A Retrospective Investigation on Canine Papillomavirus 1 (CPV1) in Oral Oncogenesis Reveals Dogs Are Not a Suitable Animal Model for High-Risk HPV-Induced Oral Cancer

摘要

CPV1 (also called COPV) is a papillomavirus responsible for oral papillomatosis in young dogs. The involvement of this viral type in oral oncogenesis has been hypothesized in oral squamous cell carcinomas (SCCs), but has never been investigated in other neoplastic and hyperplastic oral lesions of dogs.
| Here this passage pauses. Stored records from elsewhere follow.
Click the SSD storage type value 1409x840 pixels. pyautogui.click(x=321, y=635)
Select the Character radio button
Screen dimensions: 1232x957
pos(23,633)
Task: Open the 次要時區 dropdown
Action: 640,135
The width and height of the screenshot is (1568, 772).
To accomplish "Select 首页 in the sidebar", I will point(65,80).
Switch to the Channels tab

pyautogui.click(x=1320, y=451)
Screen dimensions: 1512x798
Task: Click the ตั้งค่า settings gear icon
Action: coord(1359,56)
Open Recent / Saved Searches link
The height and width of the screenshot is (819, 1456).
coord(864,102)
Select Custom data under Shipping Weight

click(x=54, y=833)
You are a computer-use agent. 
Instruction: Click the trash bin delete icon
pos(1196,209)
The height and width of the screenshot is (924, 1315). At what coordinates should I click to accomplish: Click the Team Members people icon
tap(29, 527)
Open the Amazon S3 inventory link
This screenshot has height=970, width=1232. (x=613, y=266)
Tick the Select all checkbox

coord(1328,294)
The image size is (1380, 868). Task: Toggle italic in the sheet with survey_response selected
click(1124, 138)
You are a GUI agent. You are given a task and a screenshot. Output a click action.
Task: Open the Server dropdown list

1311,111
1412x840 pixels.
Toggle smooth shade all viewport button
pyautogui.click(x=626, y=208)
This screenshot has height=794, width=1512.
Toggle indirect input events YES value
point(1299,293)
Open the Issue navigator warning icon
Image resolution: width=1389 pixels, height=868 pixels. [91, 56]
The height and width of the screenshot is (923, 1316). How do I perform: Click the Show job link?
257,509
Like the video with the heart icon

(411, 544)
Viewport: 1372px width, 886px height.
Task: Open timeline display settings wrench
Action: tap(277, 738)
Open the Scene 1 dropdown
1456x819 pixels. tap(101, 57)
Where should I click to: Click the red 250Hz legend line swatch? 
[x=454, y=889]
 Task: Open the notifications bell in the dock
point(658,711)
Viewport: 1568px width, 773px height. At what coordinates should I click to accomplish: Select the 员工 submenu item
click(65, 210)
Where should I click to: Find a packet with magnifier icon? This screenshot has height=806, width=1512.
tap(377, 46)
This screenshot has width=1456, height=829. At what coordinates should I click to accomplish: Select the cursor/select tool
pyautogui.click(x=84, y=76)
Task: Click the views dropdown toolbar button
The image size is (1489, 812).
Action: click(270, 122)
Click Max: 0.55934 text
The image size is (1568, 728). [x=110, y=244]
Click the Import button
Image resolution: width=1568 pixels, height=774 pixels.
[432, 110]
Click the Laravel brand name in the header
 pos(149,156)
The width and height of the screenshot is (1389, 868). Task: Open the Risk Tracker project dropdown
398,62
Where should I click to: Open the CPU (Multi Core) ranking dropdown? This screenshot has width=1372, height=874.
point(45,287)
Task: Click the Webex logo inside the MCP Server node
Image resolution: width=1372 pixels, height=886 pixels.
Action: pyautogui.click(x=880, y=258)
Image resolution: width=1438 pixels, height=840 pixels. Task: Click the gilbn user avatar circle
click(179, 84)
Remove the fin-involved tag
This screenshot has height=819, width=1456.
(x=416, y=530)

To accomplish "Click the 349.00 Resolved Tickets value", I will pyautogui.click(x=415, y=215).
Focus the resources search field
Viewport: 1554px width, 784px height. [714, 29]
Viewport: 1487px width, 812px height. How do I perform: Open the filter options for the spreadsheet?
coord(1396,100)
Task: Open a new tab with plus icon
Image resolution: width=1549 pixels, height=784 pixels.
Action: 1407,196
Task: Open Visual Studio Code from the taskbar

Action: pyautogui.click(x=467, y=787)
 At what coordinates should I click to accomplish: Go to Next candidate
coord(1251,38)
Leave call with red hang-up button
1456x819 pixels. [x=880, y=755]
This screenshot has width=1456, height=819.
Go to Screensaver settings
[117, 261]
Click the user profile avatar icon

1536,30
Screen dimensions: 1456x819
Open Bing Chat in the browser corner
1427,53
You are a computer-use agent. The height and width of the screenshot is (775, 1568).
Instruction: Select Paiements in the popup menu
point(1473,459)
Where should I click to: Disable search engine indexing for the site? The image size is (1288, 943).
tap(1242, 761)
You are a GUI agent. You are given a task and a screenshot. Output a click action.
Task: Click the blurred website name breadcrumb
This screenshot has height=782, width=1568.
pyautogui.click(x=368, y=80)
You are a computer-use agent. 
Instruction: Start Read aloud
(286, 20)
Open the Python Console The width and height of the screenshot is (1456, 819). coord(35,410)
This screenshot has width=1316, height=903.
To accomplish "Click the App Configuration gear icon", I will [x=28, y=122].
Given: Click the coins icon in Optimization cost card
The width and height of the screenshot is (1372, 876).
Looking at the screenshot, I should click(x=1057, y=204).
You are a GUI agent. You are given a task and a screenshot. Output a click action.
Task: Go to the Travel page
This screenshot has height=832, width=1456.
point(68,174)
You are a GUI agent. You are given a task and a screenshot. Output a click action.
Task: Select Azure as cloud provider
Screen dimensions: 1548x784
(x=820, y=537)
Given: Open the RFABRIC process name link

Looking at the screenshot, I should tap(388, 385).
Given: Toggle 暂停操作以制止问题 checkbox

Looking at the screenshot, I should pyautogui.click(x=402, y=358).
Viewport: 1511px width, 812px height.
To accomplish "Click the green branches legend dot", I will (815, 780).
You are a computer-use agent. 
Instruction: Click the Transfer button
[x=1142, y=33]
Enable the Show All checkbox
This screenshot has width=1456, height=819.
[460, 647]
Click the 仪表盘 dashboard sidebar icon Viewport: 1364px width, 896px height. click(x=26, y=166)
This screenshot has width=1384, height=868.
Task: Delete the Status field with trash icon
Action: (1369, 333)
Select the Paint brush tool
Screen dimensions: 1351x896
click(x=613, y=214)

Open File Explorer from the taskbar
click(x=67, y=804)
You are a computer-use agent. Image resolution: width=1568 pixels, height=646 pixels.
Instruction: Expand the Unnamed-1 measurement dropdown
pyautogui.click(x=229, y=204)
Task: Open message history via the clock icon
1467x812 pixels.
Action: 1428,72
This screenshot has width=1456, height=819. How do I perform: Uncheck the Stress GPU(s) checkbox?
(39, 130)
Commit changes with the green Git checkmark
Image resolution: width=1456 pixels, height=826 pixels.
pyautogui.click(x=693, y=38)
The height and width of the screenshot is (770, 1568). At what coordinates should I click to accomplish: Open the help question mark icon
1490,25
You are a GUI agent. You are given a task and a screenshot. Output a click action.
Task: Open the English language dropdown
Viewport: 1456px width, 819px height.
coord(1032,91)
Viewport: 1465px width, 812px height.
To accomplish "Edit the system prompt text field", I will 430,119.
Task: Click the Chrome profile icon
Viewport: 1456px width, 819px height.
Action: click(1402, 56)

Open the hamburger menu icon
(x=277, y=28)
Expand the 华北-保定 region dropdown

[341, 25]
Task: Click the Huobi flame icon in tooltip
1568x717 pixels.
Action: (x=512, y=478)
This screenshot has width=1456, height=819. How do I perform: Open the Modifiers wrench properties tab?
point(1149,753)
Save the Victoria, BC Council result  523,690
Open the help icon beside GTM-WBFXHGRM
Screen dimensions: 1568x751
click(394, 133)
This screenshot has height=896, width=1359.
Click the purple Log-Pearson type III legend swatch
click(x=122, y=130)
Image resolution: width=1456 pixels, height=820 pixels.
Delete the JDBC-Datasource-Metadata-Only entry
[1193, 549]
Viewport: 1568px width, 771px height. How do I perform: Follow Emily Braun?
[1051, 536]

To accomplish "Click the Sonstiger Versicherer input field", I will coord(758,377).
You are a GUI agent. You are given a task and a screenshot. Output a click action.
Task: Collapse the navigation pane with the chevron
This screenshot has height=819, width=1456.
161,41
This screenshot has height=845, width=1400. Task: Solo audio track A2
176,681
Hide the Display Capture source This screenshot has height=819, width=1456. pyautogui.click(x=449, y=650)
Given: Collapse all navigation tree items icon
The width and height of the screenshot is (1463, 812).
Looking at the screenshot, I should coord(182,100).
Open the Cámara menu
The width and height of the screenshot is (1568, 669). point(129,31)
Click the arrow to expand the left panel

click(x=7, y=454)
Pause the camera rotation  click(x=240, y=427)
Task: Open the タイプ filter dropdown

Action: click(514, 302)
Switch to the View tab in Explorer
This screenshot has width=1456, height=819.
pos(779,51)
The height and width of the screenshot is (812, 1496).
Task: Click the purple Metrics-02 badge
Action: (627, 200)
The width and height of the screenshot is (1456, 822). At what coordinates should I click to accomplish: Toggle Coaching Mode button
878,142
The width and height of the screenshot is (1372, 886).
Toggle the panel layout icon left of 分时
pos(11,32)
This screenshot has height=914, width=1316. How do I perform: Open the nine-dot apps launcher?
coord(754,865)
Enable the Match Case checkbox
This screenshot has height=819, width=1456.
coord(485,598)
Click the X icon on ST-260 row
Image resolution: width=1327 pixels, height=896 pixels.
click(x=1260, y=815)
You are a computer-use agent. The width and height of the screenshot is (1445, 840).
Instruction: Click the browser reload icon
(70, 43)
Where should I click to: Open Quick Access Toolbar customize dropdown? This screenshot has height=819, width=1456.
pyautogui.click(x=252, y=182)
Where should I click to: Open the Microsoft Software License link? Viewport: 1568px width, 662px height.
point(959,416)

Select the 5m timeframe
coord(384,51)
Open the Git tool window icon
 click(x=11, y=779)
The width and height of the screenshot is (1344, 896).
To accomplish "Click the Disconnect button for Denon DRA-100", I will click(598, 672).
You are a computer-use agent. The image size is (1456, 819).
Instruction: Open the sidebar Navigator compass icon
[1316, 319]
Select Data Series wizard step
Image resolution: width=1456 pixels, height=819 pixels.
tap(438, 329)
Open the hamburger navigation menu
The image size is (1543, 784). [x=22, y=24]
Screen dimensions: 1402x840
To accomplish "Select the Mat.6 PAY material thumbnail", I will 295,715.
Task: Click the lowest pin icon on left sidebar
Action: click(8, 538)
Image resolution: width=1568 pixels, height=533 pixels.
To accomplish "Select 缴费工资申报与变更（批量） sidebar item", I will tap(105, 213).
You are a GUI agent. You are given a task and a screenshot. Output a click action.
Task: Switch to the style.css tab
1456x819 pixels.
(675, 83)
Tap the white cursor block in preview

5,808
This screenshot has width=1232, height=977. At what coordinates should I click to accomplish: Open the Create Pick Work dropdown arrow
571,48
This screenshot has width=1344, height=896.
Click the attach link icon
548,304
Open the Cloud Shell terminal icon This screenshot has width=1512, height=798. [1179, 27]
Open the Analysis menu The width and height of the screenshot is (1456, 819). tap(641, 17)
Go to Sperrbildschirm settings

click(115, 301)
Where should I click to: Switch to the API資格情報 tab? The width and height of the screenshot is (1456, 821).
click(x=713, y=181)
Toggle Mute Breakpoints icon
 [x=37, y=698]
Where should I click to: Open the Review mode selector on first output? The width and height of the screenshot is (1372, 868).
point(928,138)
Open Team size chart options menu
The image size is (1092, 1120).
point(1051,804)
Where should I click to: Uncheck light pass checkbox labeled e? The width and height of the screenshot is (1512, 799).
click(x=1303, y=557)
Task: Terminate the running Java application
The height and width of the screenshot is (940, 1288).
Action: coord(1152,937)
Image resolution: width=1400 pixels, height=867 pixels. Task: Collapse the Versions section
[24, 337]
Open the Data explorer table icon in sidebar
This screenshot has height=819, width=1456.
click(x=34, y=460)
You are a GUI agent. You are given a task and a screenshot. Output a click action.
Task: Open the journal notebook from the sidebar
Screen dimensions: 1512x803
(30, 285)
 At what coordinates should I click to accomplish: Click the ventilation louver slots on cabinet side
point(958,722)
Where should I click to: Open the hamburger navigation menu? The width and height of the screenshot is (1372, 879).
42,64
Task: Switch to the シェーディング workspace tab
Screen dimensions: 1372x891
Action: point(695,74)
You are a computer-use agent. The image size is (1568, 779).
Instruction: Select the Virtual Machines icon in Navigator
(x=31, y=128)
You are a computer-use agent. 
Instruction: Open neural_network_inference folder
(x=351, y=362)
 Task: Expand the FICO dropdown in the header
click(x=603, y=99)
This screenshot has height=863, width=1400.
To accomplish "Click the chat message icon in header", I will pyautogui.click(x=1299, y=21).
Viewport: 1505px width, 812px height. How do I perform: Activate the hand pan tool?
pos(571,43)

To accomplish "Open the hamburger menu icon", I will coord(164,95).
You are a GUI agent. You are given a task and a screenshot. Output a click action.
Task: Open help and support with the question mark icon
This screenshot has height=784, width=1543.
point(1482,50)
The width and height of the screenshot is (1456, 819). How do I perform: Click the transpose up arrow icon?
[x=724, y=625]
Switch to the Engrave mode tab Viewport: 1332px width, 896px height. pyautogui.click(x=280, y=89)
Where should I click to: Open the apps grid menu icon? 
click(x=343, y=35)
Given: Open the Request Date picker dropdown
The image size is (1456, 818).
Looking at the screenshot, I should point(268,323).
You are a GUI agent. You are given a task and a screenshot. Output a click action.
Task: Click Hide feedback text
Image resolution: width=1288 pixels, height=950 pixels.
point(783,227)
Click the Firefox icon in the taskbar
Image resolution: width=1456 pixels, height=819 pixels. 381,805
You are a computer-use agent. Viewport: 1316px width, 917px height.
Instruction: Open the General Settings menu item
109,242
Aim of this study was to investigate the presence of CPV1 in different neoplastic and hyperplastic lesions in order to assess its role in canine oral oncogenesis; according to the results obtained, a second aim of the study was to define if the dog can be considered a valid animal model for oral high risk HPV-induced tumors. Eighty-eight formalin-fixed, paraffin-embedded (FFPE) canine oral lesions including 78 oral tumors (papillomas, SCCs, melanomas, ameloblastomas, oral adenocarcinomas) and 10 hyperplastic lesions (gingival hyperplasia) were investigated with immunohistochemistry for the presence of papillomavirus L1 protein and with Real-Time PCR for CPV1 DNA. RT-PCR for RNA was performed on selected samples. All viral papillomas tested were positive for immunohistochemistry and Real-time PCR. In 3/33 (10%) SCCs, viral DNA was demonstrated but no viral RNA could be found. No positivity was observed both with immunohistochemistry and Real-Time PCR in the other hyperplastic and neoplastic lesions of the oral cavity of dogs. Even though the finding of CPV1 DNA in few SCCs in face of a negative immunohistochemistry could support the hypothesis of an abortive infection in the development of these lesions, the absence of viral RNA points out that CPV1 more likely represents an innocent bystander in SCC oncogenesis. The study demonstrates a strong association between CPV1 and oral viral papillomas whereas viral contribution to the pathogenesis of other oral lesions seems unlikely. Moreover, it suggests that a canine model of CPV1 infection for HPV-induced oncogenesis could be inappropriate.